- 29°51′03″N 56°40′53″E﻿ / ﻿29.8508663°N 56.6814140°E
- Type: settlement
- Periods: Late Chalcolithic, Early Bronze Age
- Location: Kerman Province, Iran

History
- Built: 4th millennium BC

Site notes
- Excavation dates: 1964, 1966
- Archaeologists: Joseph Caldwell
- Condition: Ruined
- Owner: Public
- Public access: Yes

= Tal-i-Iblis =

Archaeological site in Iran

Tal-i-Iblis (also Tal-i Iblis and Tell-i Iblis), known locally as "the devil's mound" is an archaeological site in Kerman province, Iran. It is located about 80 kilometers southwest of Kerman, and 170 kilometers north/northwest of Tepe Yahya.
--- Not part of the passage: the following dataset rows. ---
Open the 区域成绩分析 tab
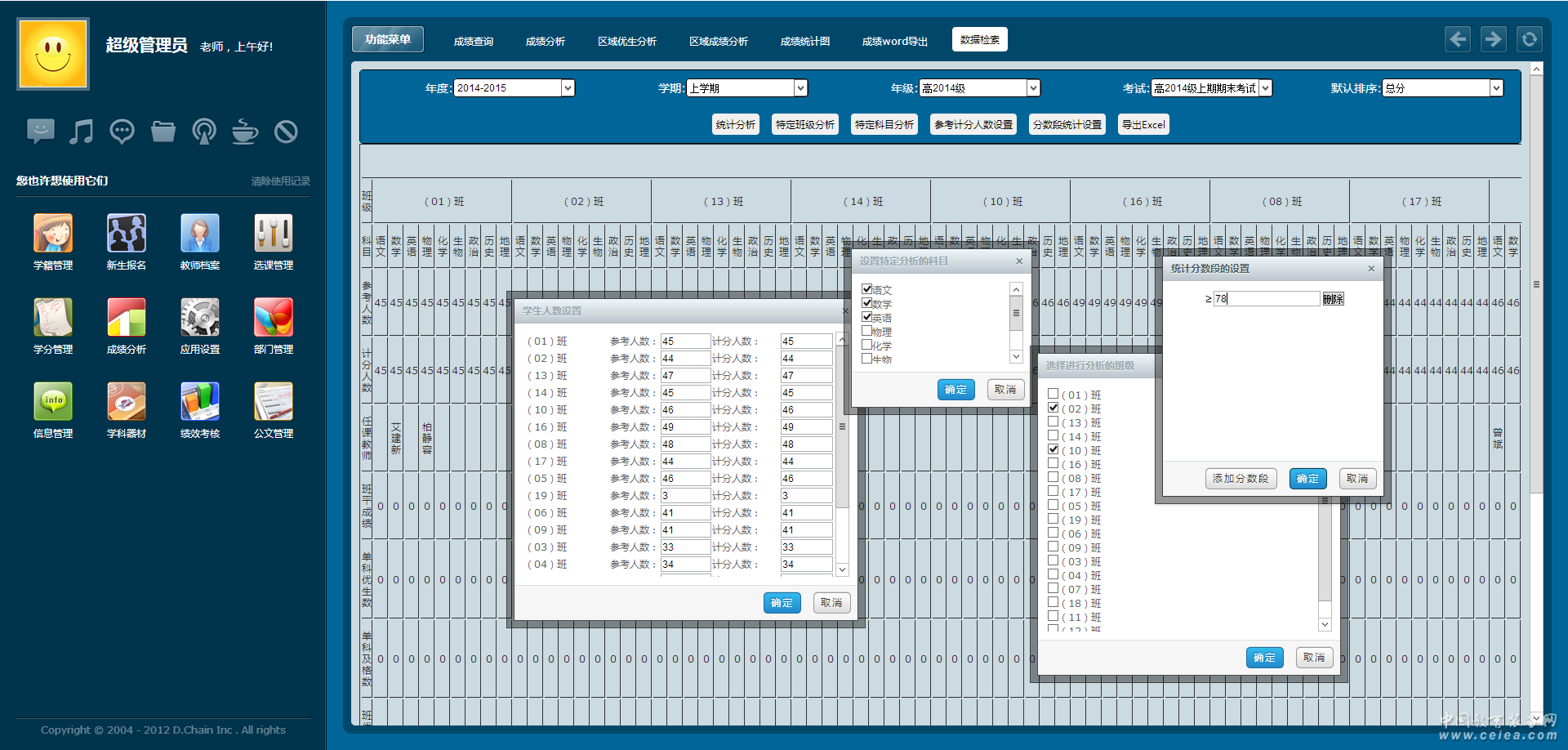 pos(719,41)
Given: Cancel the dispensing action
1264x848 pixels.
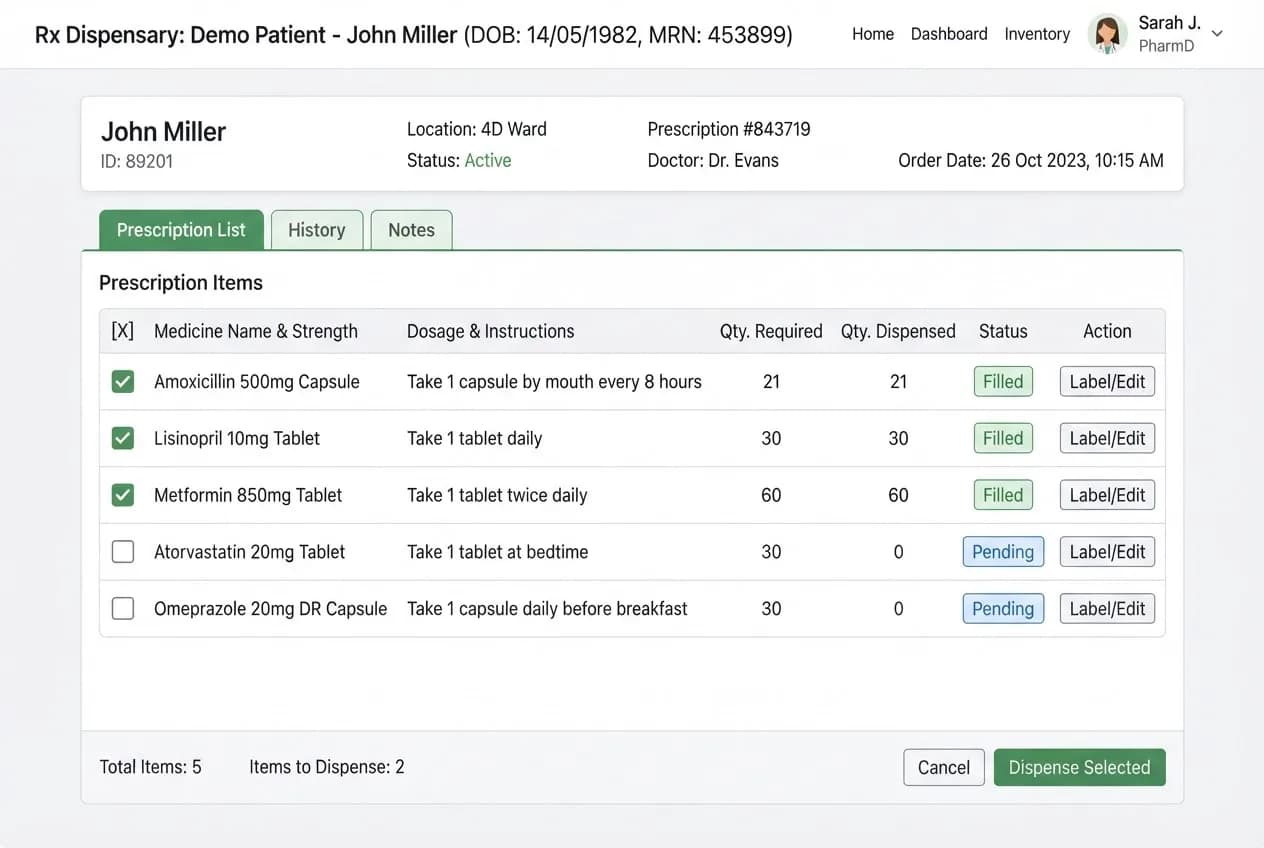Looking at the screenshot, I should (944, 767).
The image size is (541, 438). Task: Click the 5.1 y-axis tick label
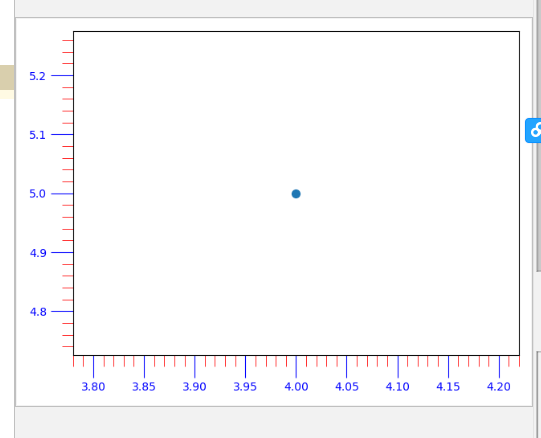point(37,135)
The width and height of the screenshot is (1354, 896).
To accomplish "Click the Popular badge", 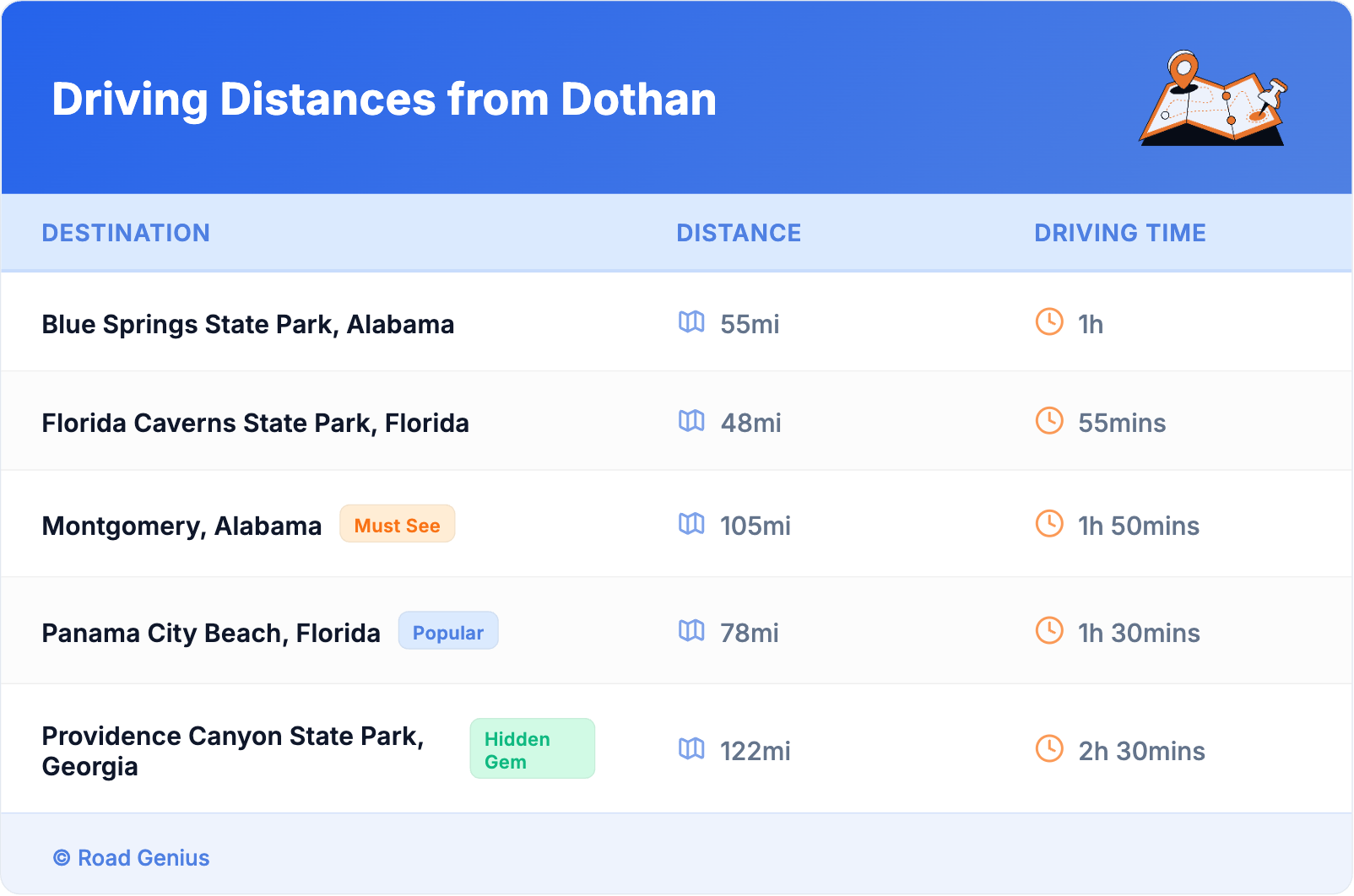I will pos(448,631).
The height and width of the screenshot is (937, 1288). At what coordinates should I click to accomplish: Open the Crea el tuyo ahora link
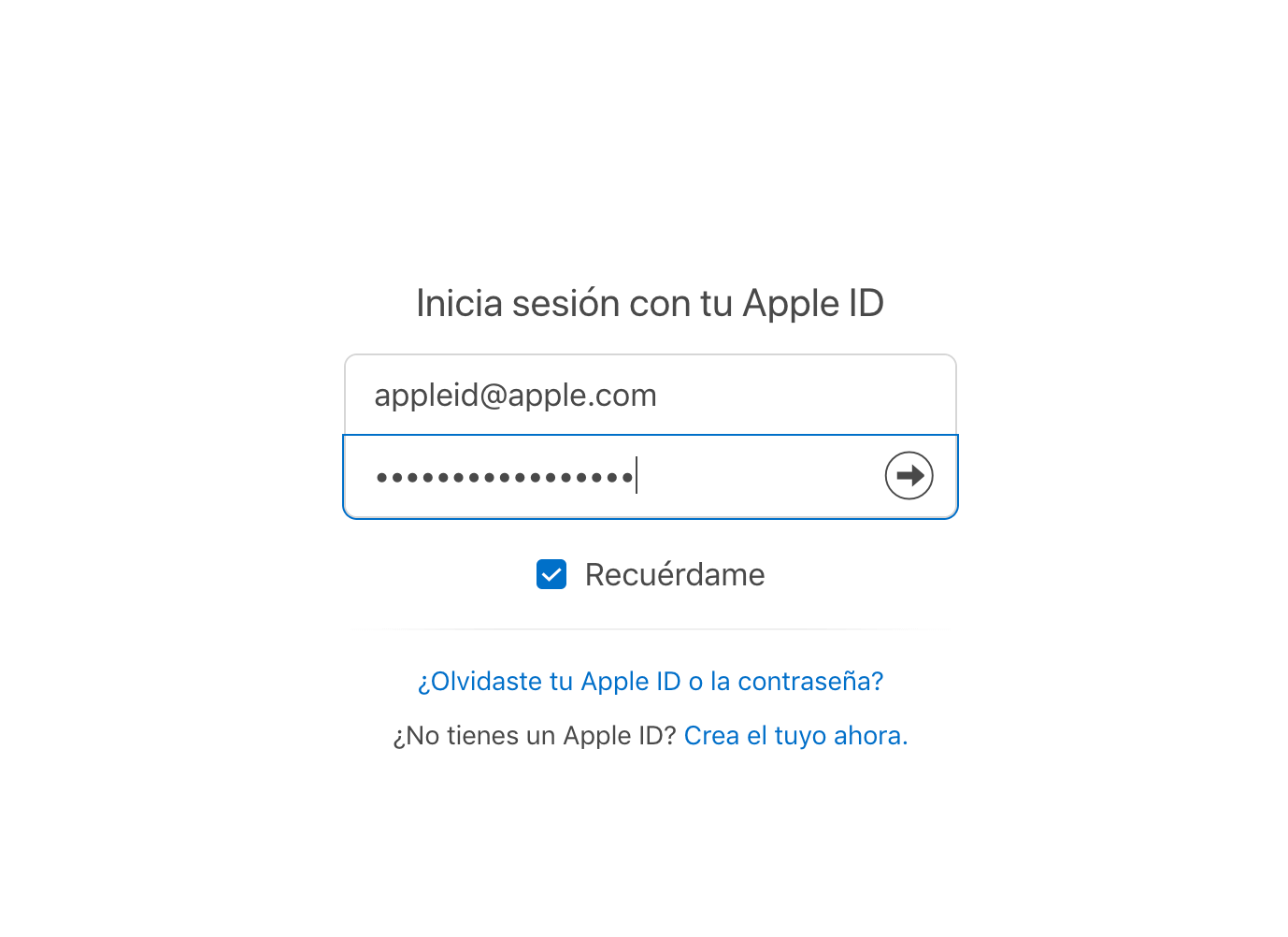[796, 736]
It was mostly destroyed by local peasants stealing soil to replenish the agriculture land depleted by their agricultural practices
before it could be excavated by archaeologists. Enough was left to provide some important insights into the settlement history.
The site was occupied primarily in the 4th millennium BC. It is not a natural hill, rather the accumulated remains of a
millennia of occupation.

==History==
Excavators defined the stratigraphy as having six periods with the presence of
flint tools coarse straw-tempered pottery suggesting that there had been earlier occupation (the damaged nature of the
site made periodization difficult and subsequent publications have somewhat clouded this issue):
- Period 0 - tentative earlier occupation level which was later deprecated
- Periods I-II - c. 4200-4000 BC. Equivalent to Ubaid 5, Susa I and Yahya VA-VC. Chalcolithic
- Periods III-V - c. 3500 BC. Equivalent to Uruk period. EBA
- Period VI - c. 3000 BC. Equivalent to Jemdet Nasr, Proto-Elamite, and Yahya IVC. EBA

Trade. Finds included turquoise, carnelian, and shell beads, a few figurines, and a few calcite cups.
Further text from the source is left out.